Waterman's Journal

Aug 31, 2015

David and Goliaths: 2015 Blue Marlin Grand Championship presented by PELAGIC

Words: Capt. Dave Lear
Photos: Mark Worden

Blue Marlin Grand Championship

Sometimes the little guys do win. And win big.

With the average boat size in the 2015 Blue Marlin Grand Championship presented by PELAGIC exceeding his by 20 feet, J.J. Tabor and his four buddies, competing aboard a 37' Freeman center console catamaran, did the improbable. Tabor managed to whip a big marlin after a fight lasting more than five hours. It then took the crew another half-hour to somehow drag it aboard. By the time the behemoth was iced down, Double J had to make the run back to Orange Beach to make the 7 p.m. deadline. They had 300 miles to cover.

"I didn't think we'd make it," Tabor explained afterwards. "It was a little hairy for a while. We stopped to get fuel at Port Eads and the pump was broke. So we had to run 20 more miles to Venice to refuel before heading on. But we made it."

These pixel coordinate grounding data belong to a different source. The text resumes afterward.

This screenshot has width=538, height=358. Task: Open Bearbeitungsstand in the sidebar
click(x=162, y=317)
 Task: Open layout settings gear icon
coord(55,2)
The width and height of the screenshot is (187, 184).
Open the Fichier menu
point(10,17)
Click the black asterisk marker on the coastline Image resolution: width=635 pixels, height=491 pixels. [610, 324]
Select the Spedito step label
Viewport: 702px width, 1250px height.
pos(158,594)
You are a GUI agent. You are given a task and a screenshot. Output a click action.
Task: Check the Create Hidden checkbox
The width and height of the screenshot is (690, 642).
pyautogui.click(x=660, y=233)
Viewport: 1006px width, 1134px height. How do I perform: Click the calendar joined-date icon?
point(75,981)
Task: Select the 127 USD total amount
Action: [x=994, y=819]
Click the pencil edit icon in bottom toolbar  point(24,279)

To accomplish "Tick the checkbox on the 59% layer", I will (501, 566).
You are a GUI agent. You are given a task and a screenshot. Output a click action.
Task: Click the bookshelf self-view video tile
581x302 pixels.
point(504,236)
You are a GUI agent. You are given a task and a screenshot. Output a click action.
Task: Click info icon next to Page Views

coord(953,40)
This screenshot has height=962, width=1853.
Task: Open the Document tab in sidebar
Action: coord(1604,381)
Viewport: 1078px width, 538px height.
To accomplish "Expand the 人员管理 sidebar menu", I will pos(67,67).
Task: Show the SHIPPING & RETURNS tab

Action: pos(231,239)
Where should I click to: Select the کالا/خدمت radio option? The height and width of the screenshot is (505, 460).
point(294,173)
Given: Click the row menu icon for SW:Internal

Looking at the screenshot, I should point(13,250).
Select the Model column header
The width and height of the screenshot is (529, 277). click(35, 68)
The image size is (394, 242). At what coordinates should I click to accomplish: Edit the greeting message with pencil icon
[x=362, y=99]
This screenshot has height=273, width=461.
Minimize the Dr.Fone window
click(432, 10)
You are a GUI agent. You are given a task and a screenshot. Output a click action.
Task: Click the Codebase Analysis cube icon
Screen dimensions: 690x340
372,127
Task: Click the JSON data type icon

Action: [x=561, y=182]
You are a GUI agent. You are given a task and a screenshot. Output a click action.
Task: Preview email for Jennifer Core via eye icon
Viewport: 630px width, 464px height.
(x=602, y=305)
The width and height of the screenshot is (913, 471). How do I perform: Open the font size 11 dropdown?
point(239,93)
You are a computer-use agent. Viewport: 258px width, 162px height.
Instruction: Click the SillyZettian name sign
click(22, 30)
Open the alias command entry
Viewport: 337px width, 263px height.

Double J actually made the deadline with time to spare but then had the agonizing wait while other boats weighed their catch. When Weigh-master Craig Martin finally made the announcement - 716.6 pounds - the crowd of 15,000 on-lookers erupted into a resounding chorus of cheers and applause. The marlin was the biggest J.J. had ever caught. The marlin was captured on 80-pound test line with a live blackfin tuna used as bait.

"We were looking for smaller fish, going for catch-and-release points when we ran across this one," Tabor explained. "It was an amazing, unbelievable catch, especially at this tournament." Double J ran an average 53 miles per hour on the way back to Orange Beach. For the long weekend, the team covered 891 miles of water in the open center console.

"This just proves that anyone can compete," Tabor added. "You just have to get out there, put your time in and fish hard."

The larger vessels certainly made a statement, however. Caribe and owner/angler Larry Wireman outlasted a blue marlin that tipped the scales at 437.4 pounds after another five-hour battle. That fish also ate a live blackfin tuna as bait.

"I just get in the chair," Wireman says. "My crew deserves all the credit. That fight seemed like it lasted 10 years. It was the toughest fish I've ever faught. After we finally got it in, I had to go inside and take a nap." Caribe's fish was caught near the Noble Dan Croft oil rig in the central Gulf. Capt. Luke Crenshaw is the Caribe's skipper.

Angler Jean Pierre Arceneaux on Colby Jean brought in the only other marlin weighed this year. That fish was caught in the Green Canyon and was landed after a three-hour fight. It weighed 335.2 pounds.

The weight of the tuna progressively increased as the line gradually dwindled. In the end, Black Tip , a 61' Buddy Davis from Key West, Florida, emerged triumphant with a 162-pound yellowfin. Sweet Beaver was a close second with a 155-pound fish, while the family team aboard Traders Hill made its mark on the leaderboard with one weighing 145.4 pounds.

Gotta Believe captured the top dolphin for 2015, a 41.8-pound gaffer. Quick Time lived up to its name with the second-place fish based on time, while You Never Know! came in third with an identical 34.2 pounds.

Only a handful of wahoo were brought in Saturday night. Blind Hog had the largest at 43.4 pounds, while the newly designated Gulf Legends awardee, Leon Edwards, fishing on his boat Lucky 2 , took second and third-place honors with fish weighing 39 and 28.2 pounds.

After all was said and done, there was only one thing left to do... The little matter of paying out $1.4 million in prize money.

But I'll let you in on a little advance secret. David, aka Double J , is going to get a "giant" share of the pot.